L'Origine presents the work's journey from Courbet's first imagining through creation in 1866 to its various owners. Due to its controversial subject matter, it was kept hidden out of sight for decades, only shared with a few select friends of each owner, but its existence was whispered about and speculated upon for years. Lost during World War II, it surfaced once again, and through a series of private transactions, it finally returned to Paris, the home of its birth, and became a treasured part of the Orsay's collection.

This fictional account of how the painting came to be displayed and viewed by more than a million visitors a year at the Orsay Museum was a highly satisfying story.
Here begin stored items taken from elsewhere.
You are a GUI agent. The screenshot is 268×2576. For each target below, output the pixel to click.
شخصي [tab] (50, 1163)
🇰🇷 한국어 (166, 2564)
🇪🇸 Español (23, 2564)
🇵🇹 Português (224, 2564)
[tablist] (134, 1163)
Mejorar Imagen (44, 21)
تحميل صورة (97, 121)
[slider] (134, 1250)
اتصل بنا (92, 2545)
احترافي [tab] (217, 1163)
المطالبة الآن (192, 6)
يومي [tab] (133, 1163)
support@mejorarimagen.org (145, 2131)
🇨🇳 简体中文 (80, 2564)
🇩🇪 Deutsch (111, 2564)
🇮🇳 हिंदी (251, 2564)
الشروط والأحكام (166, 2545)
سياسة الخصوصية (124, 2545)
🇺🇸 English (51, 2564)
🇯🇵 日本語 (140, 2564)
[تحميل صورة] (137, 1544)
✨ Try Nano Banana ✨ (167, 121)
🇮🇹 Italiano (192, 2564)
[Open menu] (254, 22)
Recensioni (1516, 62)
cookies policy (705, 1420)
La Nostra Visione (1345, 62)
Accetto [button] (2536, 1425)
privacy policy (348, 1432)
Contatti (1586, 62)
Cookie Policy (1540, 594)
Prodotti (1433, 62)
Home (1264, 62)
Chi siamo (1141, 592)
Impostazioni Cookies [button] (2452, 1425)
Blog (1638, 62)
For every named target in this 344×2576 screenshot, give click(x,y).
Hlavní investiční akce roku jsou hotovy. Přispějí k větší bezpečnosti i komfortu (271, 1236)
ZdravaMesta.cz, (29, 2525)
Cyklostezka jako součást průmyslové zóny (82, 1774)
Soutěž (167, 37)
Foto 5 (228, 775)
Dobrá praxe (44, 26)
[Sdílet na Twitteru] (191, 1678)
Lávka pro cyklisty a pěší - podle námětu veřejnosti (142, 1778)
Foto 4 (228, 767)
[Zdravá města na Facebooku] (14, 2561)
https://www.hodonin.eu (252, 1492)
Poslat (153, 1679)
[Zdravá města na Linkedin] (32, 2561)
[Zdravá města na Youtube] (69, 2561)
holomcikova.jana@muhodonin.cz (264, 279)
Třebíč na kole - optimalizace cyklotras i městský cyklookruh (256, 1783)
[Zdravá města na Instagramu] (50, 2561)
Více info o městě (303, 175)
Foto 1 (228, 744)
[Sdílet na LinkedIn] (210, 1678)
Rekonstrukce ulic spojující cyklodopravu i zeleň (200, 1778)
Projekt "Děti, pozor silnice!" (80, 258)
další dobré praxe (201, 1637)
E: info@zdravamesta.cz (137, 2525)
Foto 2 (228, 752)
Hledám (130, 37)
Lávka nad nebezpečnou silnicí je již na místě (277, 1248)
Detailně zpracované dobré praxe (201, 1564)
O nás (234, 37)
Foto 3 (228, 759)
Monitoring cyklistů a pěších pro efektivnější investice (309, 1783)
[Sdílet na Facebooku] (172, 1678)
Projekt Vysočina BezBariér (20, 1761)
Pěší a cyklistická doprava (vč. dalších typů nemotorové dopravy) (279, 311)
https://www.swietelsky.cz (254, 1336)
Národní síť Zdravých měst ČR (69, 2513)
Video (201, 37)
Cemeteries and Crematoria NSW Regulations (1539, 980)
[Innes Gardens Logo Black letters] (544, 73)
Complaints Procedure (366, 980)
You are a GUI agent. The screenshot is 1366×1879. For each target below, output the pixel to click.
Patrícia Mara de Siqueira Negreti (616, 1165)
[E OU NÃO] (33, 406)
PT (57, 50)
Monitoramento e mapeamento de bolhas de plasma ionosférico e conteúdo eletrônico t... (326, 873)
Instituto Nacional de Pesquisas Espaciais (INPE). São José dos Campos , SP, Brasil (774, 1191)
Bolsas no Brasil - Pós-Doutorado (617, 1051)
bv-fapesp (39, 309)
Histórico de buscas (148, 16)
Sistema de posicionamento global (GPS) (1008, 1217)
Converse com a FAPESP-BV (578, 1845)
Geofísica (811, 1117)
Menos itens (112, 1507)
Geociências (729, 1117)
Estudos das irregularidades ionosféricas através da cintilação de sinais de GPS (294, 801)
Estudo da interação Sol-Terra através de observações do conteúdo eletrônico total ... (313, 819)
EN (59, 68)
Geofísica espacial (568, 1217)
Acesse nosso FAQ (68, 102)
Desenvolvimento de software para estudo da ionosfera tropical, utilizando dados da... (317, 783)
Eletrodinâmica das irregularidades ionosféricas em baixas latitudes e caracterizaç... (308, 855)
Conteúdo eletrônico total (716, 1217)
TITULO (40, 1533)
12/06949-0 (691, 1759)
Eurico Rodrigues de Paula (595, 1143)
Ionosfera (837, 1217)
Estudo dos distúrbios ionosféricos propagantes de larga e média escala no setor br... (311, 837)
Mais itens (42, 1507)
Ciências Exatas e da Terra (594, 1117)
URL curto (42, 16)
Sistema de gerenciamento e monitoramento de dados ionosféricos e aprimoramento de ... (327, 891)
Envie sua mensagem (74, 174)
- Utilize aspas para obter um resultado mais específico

Beginning with the author's artist residency in Paris, the trip back through time was both magical and eye-opening. I learned so many interesting things about that time period in Paris when Courbet was active, the Realism movement, his contemporaries, and the effects on the art world by what was going on politically at that time. Some of the painting’s owners were in the thick of a hotbed of political unrest and, eventually, war in Europe.

I especially appreciated Milgrom's recounting of her own experiences at the museum in Paris while a copyist. Her stories of the reactions of the visitors viewing the painting were varied and telling and did cause me to contemplate my own feelings about the work and the subject as well as historic and modern ideas regarding women's sexuality. There are some excellent, thought-provoking questions for discussion at the end of the book.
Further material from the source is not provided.